*** Opening of Data for analysis ***

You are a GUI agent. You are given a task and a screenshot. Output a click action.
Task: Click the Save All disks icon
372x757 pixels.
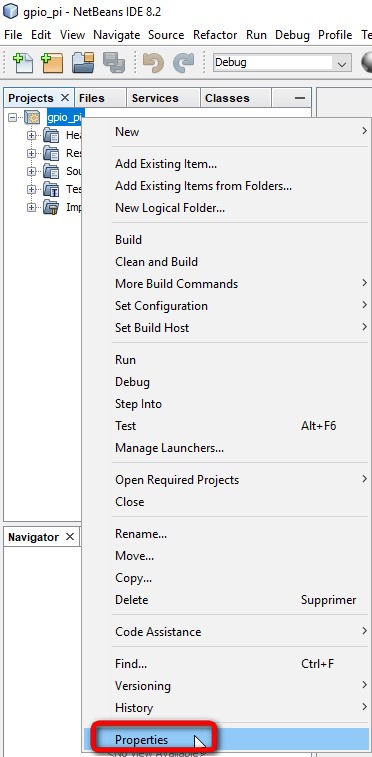click(114, 63)
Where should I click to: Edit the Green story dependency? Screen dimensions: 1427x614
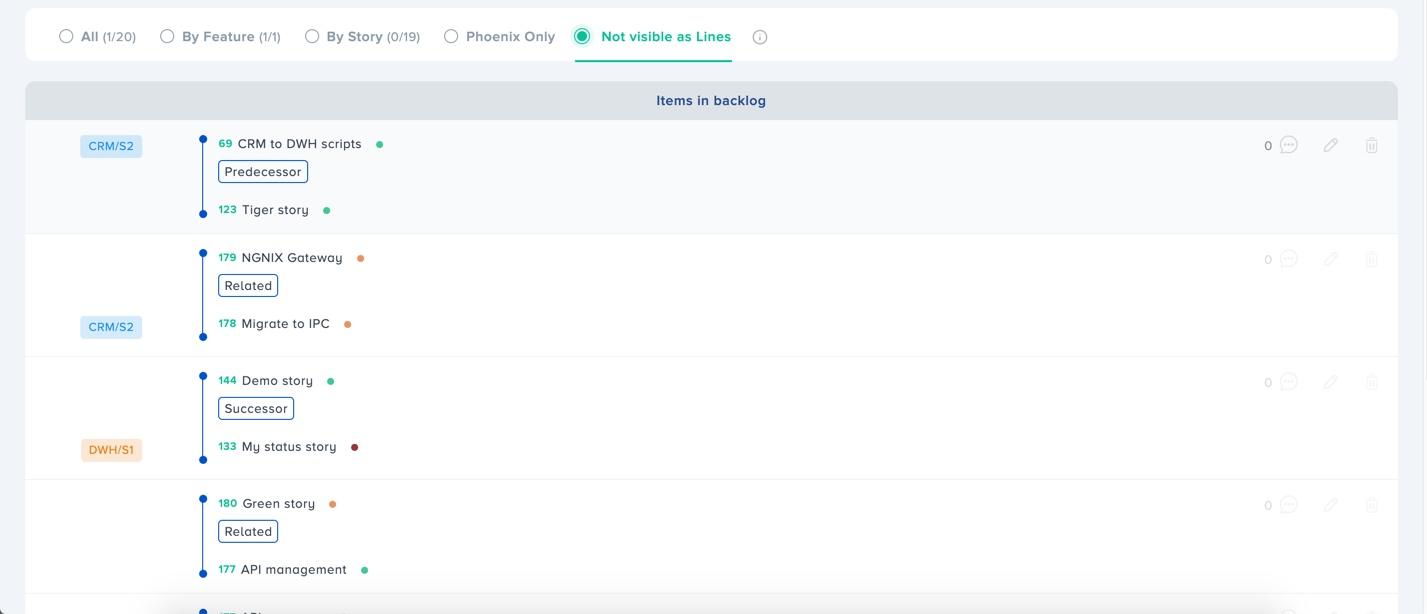(x=1330, y=505)
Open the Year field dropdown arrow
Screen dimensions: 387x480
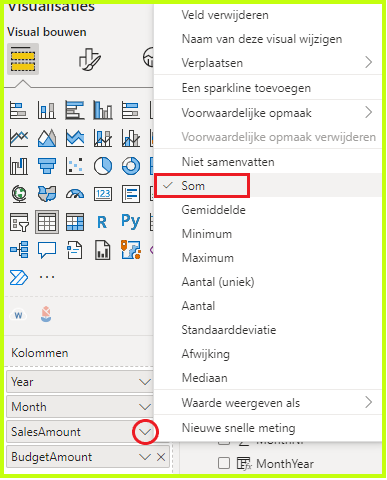145,382
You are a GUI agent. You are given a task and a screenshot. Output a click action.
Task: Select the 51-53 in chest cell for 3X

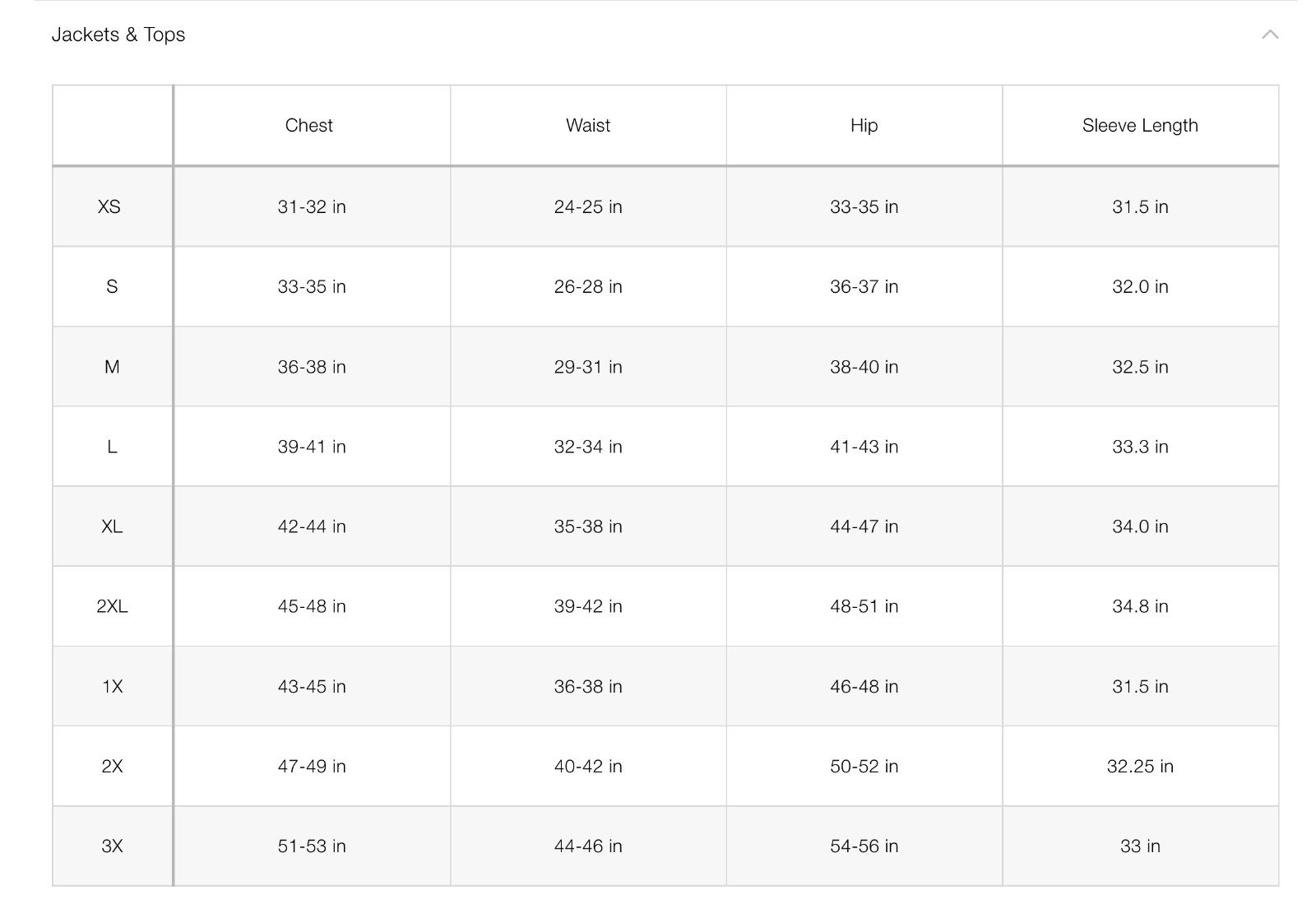click(x=312, y=846)
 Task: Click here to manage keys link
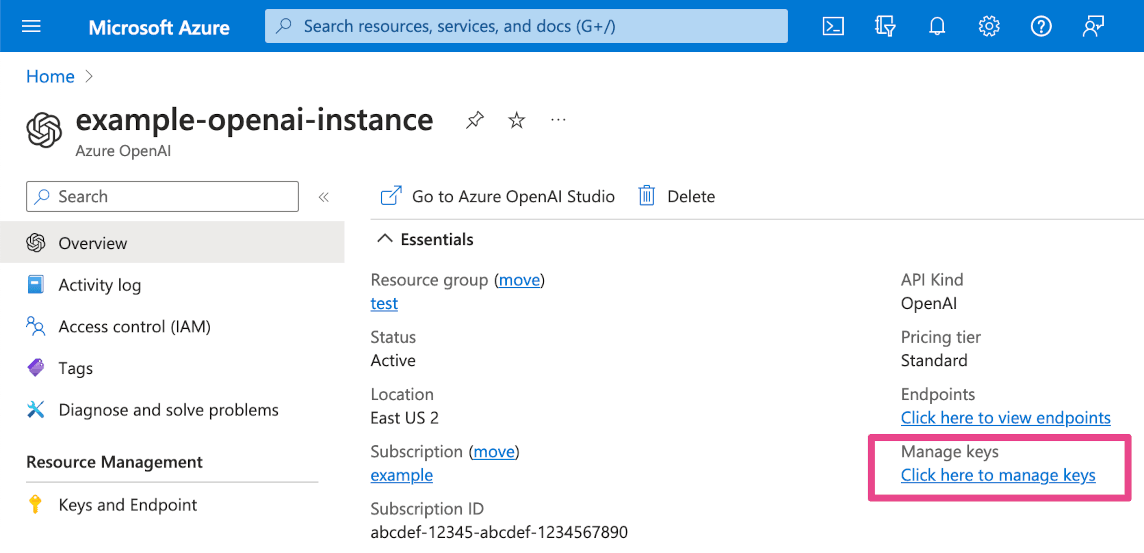(x=997, y=476)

*** Close of Data for analysis ***

*What is required*
Transcribe only the lines between the line containing "Task: Select the 51-53 in chest cell for 3X" and the final line of the listing, inclusive, exactly as they appear; no pictures are to be included.

*Output below*
Task: Select the 51-53 in chest cell for 3X

click(x=312, y=846)
 Task: Click here to manage keys link
(x=997, y=476)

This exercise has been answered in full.